Part of Lorraine was used to form the town of Worth in 1848.

==Geography==
According to the United States Census Bureau, the town has a total area of 101.0 km2, of which 0.05 km2, or 0.05%, are water.

The southern town line is the border of Oswego County.

South Sandy Creek is an important stream flowing through the northern part of the town.

==Demographics==

As of the census of 2000, there were 930 people, 327 households, and 248 families residing in the town. The population density was 23.8 PD/sqmi. There were 400 housing units at an average density of 10.3 /sqmi. The racial makeup of the town was 99.57% White, and 0.43% from two or more races. Hispanic or Latino of any race were 0.43% of the population.
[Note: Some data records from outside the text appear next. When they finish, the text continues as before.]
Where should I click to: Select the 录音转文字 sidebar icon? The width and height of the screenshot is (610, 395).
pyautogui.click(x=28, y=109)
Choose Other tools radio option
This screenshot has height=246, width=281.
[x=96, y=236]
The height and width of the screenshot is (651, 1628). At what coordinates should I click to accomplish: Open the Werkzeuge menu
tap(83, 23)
There were 327 households, out of which 41.3% had children under the age of 18 living with them, 61.2% were married couples living together, 7.3% had a female householder with no husband present, and 23.9% were non-families. 17.4% of all households were made up of individuals, and 6.7% had someone living alone who was 65 years of age or older. The average household size was 2.84 and the average family size was 3.24.

In the town, the population was spread out, with 31.1% under the age of 18, 5.9% from 18 to 24, 34.3% from 25 to 44, 21.4% from 45 to 64, and 7.3% who were 65 years of age or older. The median age was 34 years. For every 100 females, there were 101.7 males. For every 100 females age 18 and over, there were 104.1 males.
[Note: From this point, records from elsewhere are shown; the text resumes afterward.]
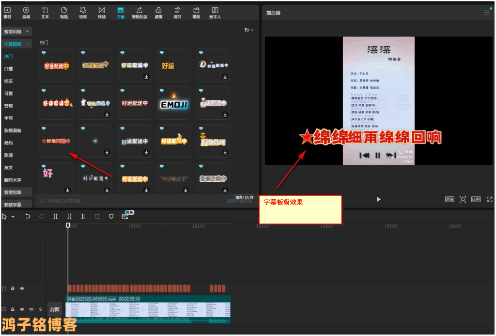Play the preview in the player

(x=379, y=199)
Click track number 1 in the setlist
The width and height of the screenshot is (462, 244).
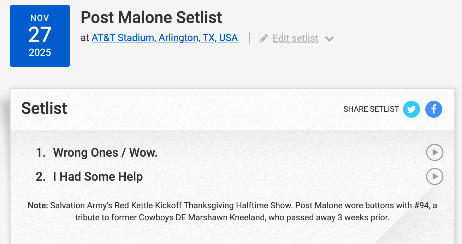(41, 153)
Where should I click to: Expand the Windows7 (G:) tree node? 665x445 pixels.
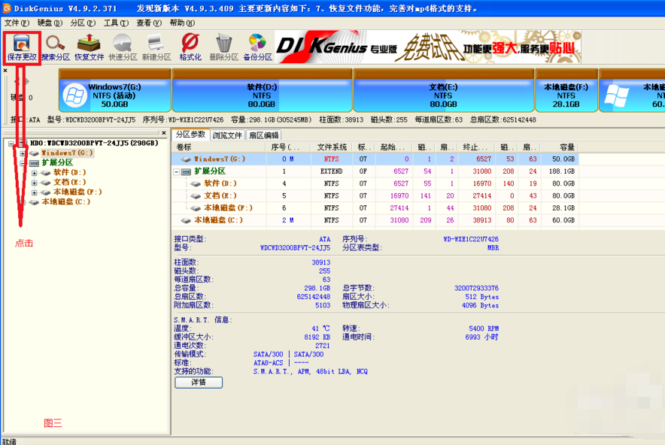pos(22,152)
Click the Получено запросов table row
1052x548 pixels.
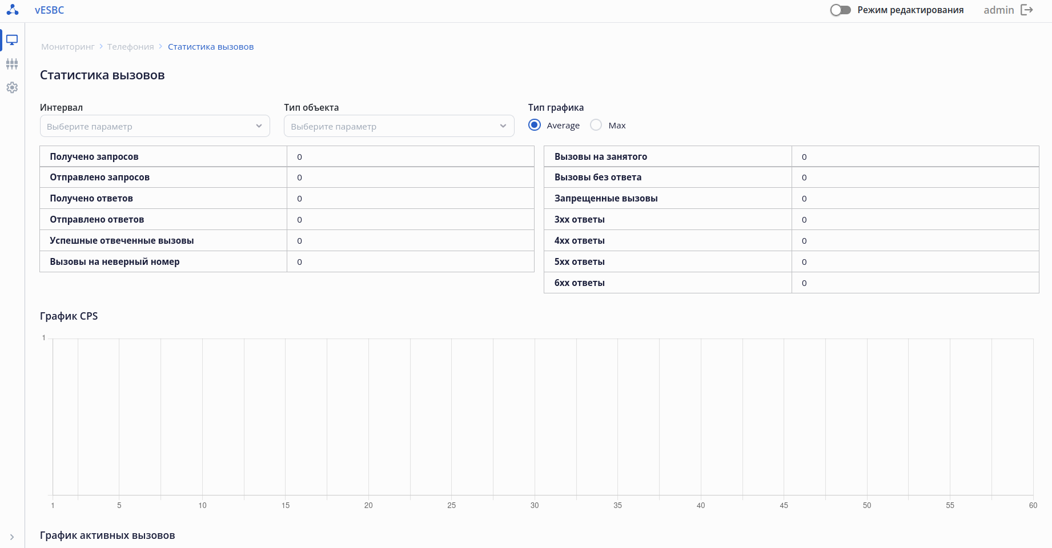point(287,156)
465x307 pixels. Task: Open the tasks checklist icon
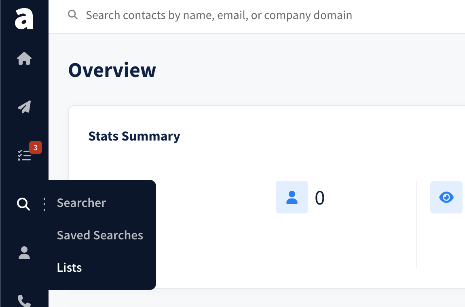pos(24,155)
The median income for a household in the town was $38,523, and the median income for a family was $40,417. Males had a median income of $32,083 versus $25,000 for females. The per capita income for the town was $14,471. About 9.8% of families and 15.5% of the population were below the poverty line, including 15.5% of those under age 18 and 17.9% of those age 65 or over.

Historical population
| Census | Pop. | Note | %± |
| 1820 | 1,112 |  | — |
| 1830 | 1,727 |  | 55.3% |
| 1840 | 1,699 |  | −1.6% |
| 1850 | 1,511 |  | −11.1% |
| 1860 | 1,687 |  | 11.6% |
| 1870 | 1,377 |  | −18.4% |
| 1880 | 1,435 |  | 4.2% |
| 1890 | 1,174 |  | −18.2% |
| 1900 | 1,019 |  | −13.2% |
| 1910 | 940 |  | −7.8% |
| 1920 | 790 |  | −16.0% |
| 1930 | 848 |  | 7.3% |
| 1940 | 782 |  | −7.8% |
| 1950 | 681 |  | −12.9% |
| 1960 | 609 |  | −10.6% |
| 1970 | 628 |  | 3.1% |
| 1980 | 720 |  | 14.6% |
| 1990 | 766 |  | 6.4% |
| 2000 | 930 |  | 21.4% |
| 2010 | 1,037 |  | 11.5% |
| 2020 | 924 |  | −10.9% |
U.S. Decennial Census

== Communities and locations in Lorraine ==
- Allendale - A hamlet located in the northwestern corner of the town on County Road 97. It was formerly called "Caulkins Mill".
- Gould Corners - A location near the northern town line on County Road 97.
- Haights Corners - A location near the western town line on County Road 91.
- Lorraine - A hamlet and census-designated place on County Road 189 in the north-central part of the town. The community was first settled around 1803 and called "Lorraine Huddle".
- Lorraine Gulf - A valley in the northern part of the town.
- South Sandy Creek - A stream flowing through Lorraine Gulf in the northern part of Lorraine.
- Totmans Gulf - A valley in the western part of the town.
- Waterville - A hamlet near the eastern border of the town.
- Winona - A hamlet in the southern part of the town on County Road 90.